What you are asked to do
Copy out exactly the lines below that run from the one holding "The width and height of the screenshot is (1109, 653)." to the one holding "Task: Select the 促銷期間 end date field", keeping both of those lines and no others.

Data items
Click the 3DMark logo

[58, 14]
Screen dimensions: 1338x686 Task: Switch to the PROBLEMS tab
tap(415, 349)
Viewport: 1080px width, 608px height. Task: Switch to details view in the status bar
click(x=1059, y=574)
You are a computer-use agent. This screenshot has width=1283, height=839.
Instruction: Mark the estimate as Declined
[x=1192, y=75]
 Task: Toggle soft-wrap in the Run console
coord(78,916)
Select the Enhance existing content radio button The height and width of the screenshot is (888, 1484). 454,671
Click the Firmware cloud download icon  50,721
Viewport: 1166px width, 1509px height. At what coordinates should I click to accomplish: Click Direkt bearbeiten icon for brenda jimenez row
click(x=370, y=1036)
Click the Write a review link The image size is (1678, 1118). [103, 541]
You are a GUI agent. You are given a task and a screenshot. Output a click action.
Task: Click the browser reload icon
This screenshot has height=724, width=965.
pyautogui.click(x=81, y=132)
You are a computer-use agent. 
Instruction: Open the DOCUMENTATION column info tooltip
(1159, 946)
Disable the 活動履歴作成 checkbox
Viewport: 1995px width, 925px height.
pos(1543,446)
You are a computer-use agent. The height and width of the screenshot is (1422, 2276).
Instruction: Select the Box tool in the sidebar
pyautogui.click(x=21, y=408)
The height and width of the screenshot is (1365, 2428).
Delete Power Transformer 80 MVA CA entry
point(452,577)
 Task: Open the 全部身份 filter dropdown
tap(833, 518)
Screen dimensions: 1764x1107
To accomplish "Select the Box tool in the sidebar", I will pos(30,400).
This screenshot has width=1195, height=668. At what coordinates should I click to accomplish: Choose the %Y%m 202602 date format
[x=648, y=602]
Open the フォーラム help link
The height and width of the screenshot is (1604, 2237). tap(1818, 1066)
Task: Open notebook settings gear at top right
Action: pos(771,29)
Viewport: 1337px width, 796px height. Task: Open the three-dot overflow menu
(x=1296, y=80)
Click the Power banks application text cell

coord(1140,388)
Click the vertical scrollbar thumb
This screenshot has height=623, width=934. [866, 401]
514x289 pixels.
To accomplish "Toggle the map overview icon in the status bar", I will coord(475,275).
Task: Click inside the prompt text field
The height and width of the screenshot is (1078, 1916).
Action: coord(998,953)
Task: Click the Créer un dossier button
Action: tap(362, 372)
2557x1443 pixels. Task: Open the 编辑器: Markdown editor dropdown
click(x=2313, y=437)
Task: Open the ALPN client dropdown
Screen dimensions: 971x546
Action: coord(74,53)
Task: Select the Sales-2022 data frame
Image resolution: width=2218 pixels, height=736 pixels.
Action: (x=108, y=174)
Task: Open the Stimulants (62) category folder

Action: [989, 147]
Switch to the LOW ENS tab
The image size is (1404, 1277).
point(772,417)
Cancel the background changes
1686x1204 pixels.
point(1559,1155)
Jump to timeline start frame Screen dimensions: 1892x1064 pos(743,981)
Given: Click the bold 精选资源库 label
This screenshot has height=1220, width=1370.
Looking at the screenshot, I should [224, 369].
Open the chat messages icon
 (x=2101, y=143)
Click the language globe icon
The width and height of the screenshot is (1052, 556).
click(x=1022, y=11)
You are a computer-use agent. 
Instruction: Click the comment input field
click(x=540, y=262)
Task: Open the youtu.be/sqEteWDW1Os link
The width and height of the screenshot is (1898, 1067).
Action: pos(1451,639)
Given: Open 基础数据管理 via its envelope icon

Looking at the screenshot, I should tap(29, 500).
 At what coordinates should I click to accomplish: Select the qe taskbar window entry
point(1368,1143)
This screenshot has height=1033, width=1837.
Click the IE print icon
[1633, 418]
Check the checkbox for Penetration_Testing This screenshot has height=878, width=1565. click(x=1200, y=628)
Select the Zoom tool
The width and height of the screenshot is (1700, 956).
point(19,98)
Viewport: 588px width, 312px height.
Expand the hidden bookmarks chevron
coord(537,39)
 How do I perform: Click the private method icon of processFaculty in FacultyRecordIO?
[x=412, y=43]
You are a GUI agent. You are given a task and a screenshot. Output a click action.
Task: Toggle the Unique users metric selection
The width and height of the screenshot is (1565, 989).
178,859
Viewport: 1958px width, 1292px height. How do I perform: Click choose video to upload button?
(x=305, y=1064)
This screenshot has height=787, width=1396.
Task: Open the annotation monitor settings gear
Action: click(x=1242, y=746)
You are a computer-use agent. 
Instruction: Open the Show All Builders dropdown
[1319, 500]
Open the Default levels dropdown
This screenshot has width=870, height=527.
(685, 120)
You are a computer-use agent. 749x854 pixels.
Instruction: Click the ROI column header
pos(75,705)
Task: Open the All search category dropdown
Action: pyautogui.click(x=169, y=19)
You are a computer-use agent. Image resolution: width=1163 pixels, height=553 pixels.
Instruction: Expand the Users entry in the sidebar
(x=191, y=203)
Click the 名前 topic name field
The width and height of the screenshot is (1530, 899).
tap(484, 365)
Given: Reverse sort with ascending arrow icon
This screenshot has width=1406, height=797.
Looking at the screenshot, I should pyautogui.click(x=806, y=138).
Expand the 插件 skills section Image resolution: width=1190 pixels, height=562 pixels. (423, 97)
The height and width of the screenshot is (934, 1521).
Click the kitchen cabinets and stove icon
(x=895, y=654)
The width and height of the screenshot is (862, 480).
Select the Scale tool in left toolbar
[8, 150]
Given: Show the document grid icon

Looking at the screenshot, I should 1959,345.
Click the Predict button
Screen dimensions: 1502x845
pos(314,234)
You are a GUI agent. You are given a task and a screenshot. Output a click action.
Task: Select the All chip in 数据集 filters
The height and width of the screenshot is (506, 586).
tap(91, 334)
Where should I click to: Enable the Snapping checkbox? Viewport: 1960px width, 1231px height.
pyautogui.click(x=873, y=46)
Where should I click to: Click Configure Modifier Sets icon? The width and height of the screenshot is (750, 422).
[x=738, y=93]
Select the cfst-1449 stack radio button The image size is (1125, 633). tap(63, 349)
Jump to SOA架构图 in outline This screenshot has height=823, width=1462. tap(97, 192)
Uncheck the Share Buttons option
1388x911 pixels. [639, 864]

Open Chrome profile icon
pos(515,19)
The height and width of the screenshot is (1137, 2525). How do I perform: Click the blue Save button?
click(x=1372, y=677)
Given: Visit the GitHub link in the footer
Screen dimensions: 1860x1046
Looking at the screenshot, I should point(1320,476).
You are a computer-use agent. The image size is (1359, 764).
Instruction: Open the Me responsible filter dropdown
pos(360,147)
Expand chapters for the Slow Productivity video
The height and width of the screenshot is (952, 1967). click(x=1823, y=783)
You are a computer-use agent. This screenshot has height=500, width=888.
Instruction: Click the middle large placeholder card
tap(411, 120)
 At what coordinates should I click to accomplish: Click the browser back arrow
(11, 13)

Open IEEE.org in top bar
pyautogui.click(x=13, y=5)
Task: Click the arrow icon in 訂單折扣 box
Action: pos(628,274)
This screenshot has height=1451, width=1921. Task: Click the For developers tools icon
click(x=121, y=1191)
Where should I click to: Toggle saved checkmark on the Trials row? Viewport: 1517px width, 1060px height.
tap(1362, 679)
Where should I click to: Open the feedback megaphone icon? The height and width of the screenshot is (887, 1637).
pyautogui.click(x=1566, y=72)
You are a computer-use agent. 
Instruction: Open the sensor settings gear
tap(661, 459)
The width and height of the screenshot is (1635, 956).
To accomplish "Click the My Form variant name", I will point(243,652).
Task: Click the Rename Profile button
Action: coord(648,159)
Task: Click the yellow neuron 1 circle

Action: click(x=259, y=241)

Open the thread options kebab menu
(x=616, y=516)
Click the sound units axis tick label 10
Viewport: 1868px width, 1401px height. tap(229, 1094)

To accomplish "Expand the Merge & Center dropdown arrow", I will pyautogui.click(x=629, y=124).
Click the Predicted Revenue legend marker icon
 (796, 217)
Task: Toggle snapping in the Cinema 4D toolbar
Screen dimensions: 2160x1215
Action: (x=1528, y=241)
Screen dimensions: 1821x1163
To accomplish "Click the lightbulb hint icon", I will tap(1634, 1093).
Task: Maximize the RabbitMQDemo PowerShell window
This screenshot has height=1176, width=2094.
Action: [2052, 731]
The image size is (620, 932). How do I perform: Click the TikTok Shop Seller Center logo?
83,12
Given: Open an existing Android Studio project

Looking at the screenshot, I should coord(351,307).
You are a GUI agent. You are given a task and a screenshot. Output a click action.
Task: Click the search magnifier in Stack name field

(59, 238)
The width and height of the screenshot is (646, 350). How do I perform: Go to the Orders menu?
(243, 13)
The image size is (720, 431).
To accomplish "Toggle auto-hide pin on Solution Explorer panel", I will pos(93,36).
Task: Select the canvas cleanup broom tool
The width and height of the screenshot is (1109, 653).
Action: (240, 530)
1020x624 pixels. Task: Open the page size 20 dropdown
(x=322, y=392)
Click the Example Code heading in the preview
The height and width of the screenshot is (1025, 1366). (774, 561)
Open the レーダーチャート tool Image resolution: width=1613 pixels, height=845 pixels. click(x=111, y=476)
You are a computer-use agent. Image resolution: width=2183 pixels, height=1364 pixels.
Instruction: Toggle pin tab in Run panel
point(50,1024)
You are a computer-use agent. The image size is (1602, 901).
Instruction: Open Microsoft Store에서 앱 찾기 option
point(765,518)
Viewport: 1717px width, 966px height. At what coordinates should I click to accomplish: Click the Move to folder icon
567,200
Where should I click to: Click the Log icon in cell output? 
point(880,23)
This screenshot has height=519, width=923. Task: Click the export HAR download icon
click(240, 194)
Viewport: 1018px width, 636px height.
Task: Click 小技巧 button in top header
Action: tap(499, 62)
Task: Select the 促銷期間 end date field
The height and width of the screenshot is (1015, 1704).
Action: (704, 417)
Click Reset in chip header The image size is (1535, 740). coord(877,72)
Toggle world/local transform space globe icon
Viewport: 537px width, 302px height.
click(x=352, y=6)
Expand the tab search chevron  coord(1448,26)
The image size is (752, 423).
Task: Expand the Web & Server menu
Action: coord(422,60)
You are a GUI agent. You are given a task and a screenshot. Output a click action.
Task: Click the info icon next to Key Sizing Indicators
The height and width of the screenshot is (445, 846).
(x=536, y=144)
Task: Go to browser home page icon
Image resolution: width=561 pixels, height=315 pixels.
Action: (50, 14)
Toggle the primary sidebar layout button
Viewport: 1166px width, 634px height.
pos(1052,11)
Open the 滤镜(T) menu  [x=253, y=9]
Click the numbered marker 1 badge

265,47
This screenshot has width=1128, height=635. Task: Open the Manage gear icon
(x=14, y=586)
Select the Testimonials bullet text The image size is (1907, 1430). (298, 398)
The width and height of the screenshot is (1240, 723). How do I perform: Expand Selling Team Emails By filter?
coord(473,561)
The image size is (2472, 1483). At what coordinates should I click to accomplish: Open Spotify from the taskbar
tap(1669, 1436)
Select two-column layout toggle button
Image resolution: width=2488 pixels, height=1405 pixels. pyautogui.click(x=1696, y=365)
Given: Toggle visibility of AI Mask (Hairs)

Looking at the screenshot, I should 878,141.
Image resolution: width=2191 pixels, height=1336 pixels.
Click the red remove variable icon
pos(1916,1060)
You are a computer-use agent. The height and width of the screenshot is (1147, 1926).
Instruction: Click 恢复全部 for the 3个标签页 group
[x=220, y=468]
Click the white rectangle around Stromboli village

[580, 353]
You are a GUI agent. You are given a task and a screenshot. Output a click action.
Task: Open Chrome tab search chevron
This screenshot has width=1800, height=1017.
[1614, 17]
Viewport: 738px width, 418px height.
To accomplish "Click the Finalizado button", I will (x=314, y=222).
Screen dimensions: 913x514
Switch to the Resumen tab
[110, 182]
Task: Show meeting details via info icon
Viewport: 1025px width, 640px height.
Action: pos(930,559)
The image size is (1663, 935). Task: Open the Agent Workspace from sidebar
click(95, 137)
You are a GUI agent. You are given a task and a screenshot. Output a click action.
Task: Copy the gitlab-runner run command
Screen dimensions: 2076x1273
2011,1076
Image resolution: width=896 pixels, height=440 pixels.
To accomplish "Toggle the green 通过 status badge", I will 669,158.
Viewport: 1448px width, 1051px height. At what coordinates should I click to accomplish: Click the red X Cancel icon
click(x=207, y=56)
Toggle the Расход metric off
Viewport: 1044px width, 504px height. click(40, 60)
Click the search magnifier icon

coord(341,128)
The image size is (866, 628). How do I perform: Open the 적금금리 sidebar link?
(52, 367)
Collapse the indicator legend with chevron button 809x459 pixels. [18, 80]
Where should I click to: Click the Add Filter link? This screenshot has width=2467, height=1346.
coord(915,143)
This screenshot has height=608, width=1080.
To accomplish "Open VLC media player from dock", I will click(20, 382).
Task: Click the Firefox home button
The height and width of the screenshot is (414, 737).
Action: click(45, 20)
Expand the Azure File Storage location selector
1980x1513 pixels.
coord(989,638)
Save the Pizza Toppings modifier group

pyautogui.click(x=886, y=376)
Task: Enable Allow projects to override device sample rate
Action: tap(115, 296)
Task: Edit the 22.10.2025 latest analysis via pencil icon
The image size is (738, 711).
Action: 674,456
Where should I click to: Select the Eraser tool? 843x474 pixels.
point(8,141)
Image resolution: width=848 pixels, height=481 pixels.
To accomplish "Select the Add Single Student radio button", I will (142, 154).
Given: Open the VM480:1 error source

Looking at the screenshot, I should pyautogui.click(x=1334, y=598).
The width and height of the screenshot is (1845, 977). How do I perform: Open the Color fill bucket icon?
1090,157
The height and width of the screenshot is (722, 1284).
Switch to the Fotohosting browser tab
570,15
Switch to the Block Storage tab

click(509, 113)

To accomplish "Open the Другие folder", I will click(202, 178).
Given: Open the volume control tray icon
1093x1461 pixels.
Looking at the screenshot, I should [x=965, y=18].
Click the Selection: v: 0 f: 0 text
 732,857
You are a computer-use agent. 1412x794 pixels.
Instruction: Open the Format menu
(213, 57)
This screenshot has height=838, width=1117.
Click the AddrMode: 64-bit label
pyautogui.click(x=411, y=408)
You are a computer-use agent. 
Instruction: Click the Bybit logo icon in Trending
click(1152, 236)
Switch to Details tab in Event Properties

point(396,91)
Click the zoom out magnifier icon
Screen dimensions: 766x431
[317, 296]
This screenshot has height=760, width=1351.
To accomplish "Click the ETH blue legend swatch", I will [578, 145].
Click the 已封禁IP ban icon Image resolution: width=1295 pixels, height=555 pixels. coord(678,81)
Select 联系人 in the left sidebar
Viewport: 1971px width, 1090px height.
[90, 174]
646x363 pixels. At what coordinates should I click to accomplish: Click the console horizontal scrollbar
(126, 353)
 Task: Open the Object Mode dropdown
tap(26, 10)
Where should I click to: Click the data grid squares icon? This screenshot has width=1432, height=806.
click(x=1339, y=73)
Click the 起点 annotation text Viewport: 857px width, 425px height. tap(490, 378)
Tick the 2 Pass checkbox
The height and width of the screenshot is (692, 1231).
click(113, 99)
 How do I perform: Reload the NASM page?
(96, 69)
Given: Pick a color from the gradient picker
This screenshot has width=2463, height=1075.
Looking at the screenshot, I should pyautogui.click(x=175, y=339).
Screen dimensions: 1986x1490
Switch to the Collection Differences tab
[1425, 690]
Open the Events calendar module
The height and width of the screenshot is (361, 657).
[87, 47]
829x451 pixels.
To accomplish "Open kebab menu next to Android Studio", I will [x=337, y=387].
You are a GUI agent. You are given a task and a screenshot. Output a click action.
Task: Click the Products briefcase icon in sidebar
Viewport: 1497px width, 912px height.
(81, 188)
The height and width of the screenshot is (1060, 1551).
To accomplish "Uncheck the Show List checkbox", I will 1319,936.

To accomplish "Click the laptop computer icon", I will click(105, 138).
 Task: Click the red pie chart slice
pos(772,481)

Result below
The width and height of the screenshot is (1109, 653).
Action: (240, 530)
1020x624 pixels. Task: Open the page size 20 dropdown
(x=322, y=392)
Click the Example Code heading in the preview
The height and width of the screenshot is (1025, 1366). (774, 561)
Open the レーダーチャート tool Image resolution: width=1613 pixels, height=845 pixels. click(x=111, y=476)
You are a computer-use agent. Image resolution: width=2183 pixels, height=1364 pixels.
Instruction: Toggle pin tab in Run panel
point(50,1024)
You are a computer-use agent. The image size is (1602, 901).
Instruction: Open Microsoft Store에서 앱 찾기 option
point(765,518)
Viewport: 1717px width, 966px height. At what coordinates should I click to accomplish: Click the Move to folder icon
567,200
Where should I click to: Click the Log icon in cell output? 
point(880,23)
This screenshot has height=519, width=923. Task: Click the export HAR download icon
click(240, 194)
Viewport: 1018px width, 636px height.
Task: Click 小技巧 button in top header
Action: tap(499, 62)
Task: Select the 促銷期間 end date field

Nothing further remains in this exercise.